Supposing A is finite abelian with #A = $N^r$ and for every $d | n$ we know #$A[D] = D^r$, with $A[D]$ the subgroup with all elements of order $D$. How do you prove that $A \simeq Z_N^r$ ?
I undestand that the structure theorem for finite abelian groups is required, but how can it be applied to solve the problem? As I'm an undergraduate student, a simple explanation would help me a lot.
On
Fundamental theorem of finite abelian groups $$ N = \prod_p p^{n_p}, \qquad A \cong \prod_p A[p^\infty], \qquad A[p^\infty] \cong \prod_{i=1}^{j_p} \Bbb{Z/p^{e_{p,i}}Z}$$
Note $\# A[p] =p^r$ tell us that $j_p = r$.
So the number of elements whose order divides $p^k$ is $$\# A[p^k] = \prod_{i=1}^r p^{\min(k,e_{p,i})}$$
We are told that $\# A[p^{n_p}] = p^{rn_p}$ thus $e_{p,i} \ge n_p$ and since $\#A[p^\infty] = p^{rn_p}$ then $e_{p,i} = n_p$ and $$A[p^\infty] \cong (\Bbb{Z/p^{n_p}Z})^r, \qquad A \cong \prod_p (\Bbb{Z/p^{n_p}Z})^r \cong (\Bbb{Z}/ N \Bbb{Z})^r$$
First, show that it suffices to prove the result for $p$-primary components, for each prime $p|N$. That is, it suffices to show that under your conditions, $A[p^n] \cong (\mathbb{Z}/p^n\mathbb{Z})^r$ for every $p|N$, where $p^n||N$.

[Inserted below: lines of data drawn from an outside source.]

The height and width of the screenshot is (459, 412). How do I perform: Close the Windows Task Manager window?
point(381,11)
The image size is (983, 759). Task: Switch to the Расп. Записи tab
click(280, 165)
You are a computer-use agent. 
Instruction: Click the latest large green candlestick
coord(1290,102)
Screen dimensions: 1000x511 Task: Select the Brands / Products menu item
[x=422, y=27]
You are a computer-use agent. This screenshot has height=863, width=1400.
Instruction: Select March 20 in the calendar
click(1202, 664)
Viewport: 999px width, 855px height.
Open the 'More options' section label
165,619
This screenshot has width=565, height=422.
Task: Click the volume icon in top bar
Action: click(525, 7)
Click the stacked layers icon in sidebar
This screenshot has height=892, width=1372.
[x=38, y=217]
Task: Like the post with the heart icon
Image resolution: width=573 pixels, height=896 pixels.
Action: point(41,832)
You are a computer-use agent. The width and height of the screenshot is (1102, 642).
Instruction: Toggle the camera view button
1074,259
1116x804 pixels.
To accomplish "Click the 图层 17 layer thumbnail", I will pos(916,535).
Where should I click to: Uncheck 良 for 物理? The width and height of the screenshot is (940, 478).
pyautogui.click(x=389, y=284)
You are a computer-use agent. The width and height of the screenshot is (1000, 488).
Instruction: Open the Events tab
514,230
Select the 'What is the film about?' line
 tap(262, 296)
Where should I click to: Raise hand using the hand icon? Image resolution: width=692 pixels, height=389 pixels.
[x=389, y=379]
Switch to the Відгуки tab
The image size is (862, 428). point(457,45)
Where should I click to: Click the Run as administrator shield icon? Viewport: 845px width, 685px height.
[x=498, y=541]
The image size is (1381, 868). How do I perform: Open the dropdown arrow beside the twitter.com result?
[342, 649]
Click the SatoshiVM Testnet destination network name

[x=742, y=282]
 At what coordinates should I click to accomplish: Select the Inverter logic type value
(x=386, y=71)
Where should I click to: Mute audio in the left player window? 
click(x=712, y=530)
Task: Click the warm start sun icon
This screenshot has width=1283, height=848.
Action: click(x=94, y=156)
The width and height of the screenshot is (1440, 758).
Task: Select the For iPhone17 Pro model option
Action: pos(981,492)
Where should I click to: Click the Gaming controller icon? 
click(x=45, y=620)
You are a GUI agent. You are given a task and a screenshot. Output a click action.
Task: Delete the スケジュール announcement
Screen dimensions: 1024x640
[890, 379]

Then, look at $p$-primary components and see what it is possible, and what is not. For example, suppose $\# A = (p^2)^2$ and $\#A[p]=p^2$, and $\#A[p^2]=p^4$. Since $A$ is abelian and has size $p^4$, there are only a few possibilities: $$\mathbb{Z}/p^4\mathbb{Z},\ \text{ or }\ \mathbb{Z}/p^3\mathbb{Z} \times \mathbb{Z}/p\mathbb{Z},\ \text{ or } \ \mathbb{Z}/p^2\mathbb{Z}\times \mathbb{Z}/p^2\mathbb{Z}.$$ What possibility satisfies the hypotheses and why? That should give you the clue about how to finish the proof. (Hint: count elements of order $p$ in each case.)